Stars: Chris Hemsworth, Tang Wei, Viola Davis, Ritchie Coster, Holt McCallany, John Ortiz, Yorick van Wageningen, Wang Leehom

Director: Michael Mann

I could take the critics’ easy way out and simply slaver over this irritating and undernourished thriller because the director is an auteur.

In truth, though, the fact that the director behind this redundant offering is Michael Mann who made the crime classic Heat makes sitting through Blackhat even more depressing. It’s professionally made, of course. One would expect no less from a major moviemaker. But that said, it’s hard to recommend sitting through Blackhat without either (a) a fast-forward button or (b) a sleeping tablet or, preferably, both.
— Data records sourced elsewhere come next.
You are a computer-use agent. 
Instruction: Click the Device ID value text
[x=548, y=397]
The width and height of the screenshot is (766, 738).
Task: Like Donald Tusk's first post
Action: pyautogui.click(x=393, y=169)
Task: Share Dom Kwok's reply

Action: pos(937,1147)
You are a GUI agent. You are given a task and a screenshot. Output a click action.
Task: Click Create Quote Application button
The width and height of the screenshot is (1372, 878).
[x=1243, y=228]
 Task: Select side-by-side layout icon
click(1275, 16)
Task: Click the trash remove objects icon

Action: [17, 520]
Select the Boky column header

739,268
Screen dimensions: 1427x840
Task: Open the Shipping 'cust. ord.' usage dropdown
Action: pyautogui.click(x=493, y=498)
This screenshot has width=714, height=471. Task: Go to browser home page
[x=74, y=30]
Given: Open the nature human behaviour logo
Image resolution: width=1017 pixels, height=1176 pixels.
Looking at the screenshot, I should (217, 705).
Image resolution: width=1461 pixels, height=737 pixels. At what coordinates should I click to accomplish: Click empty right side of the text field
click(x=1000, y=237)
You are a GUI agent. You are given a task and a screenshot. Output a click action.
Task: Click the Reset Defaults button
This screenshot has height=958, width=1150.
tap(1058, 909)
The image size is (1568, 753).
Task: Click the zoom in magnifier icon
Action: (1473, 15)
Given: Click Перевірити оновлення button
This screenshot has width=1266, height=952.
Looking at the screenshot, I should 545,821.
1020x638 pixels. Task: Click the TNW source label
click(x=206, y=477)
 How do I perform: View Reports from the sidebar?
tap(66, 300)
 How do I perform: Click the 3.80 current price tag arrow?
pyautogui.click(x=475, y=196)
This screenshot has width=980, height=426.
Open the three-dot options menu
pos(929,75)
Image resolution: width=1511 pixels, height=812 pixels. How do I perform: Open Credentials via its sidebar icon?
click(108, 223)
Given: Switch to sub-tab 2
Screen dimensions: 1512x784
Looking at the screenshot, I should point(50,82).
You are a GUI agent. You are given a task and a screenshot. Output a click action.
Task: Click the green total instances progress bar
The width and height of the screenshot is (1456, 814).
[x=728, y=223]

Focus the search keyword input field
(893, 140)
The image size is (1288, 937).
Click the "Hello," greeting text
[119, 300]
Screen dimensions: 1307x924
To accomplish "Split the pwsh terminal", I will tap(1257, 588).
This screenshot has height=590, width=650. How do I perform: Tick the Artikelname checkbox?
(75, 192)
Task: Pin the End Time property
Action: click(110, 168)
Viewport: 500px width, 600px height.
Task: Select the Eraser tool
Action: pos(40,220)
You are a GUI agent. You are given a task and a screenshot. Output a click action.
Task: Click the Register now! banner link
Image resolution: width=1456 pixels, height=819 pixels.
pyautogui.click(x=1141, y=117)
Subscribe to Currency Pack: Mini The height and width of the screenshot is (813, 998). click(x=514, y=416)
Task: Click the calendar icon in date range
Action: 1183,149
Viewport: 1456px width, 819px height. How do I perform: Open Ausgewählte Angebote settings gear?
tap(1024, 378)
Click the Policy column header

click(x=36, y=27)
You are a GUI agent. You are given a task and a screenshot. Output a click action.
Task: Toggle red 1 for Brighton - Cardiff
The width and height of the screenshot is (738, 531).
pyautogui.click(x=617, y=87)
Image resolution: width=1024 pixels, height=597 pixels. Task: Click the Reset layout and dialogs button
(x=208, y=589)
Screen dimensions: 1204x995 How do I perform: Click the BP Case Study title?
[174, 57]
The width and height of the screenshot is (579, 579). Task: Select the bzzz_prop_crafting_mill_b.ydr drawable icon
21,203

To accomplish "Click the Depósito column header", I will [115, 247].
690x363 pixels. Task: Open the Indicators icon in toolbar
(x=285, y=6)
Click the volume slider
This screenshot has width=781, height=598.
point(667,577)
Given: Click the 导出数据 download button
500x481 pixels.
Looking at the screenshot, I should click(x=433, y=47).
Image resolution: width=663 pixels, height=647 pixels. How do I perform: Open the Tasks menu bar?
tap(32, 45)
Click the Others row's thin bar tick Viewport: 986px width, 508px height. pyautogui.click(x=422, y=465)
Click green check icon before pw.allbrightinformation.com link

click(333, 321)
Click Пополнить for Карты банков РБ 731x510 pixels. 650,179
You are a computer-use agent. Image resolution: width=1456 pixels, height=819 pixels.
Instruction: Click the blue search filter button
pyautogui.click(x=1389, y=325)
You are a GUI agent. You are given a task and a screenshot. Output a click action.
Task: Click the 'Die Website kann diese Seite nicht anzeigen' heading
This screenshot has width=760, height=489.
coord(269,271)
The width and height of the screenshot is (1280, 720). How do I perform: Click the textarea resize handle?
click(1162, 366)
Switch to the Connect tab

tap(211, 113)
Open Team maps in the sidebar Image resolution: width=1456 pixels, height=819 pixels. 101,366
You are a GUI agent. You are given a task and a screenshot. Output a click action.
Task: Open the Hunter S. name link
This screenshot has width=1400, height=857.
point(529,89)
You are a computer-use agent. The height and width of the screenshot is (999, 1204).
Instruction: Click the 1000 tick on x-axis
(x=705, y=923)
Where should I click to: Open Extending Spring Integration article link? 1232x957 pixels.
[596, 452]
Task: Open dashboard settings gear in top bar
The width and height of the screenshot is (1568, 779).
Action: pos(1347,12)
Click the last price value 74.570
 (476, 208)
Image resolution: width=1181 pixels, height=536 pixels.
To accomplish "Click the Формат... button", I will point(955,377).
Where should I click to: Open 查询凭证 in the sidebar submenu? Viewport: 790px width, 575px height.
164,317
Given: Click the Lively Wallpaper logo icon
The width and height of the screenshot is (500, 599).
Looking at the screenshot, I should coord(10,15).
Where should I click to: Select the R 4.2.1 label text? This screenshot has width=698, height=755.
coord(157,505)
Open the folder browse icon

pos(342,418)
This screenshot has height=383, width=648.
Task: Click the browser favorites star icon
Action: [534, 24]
First-time screenwriter Morgan Davis Foehl's lumbering screenplay allows Mann to stage competent but not enthralling action to punctuate the nerdy tedium of a computer-driven storyline that Mann rewards (presumably hoping to engage non-nerdy cinemagoers) by staging efficient but hardly riveting action sequences. Even location shooting and action in Far East locations failed to convince me that my watch (or time itself) has stopped during the preview.

Ironically, even the considerable tsunami of publicity created by the hacking of Sony Studios’ computers fails to add impact to a movie driven by a hack screenplay catalysed by the hacking of a nuclear power plant in Hong Kong and infected by malware known (true creative genius on display here!) as Remote Access Tool aka RAT. There appears to be no motive for the breach. Until, that is, the Mercantile Trade Exchange in Chicago is hacked with dire results.

And what would have happened if jailed computer genius Chris Hemsworth hadn’t been freed to save the world? Apart from his by-numbers-romance with his friend’s sister Tang Wei, I assume Mankind would have been murdered by malware and the film would have mercifully ended a lot sooner.

Hemsworth and his fellow actors, including Viola Davis as Hemsworth’s FBI overseer, do what they can to make the confusing/undernourished/sleep-inducing story interesting. That they basically fail is mostly down to Mann and Foehl.

Personally, I'd have given a great deal for an erase button early on. Action, OK. Storyline? Malware at work?

Alan Frank

USA 2015. UK Distributor: Universal. Colour.
132 minutes. Widescreen. UK certificate: 15.

Guidance ratings (out of 3): Sex/nudity 2, Violence/Horror 2, Drugs 0, Swearing 2.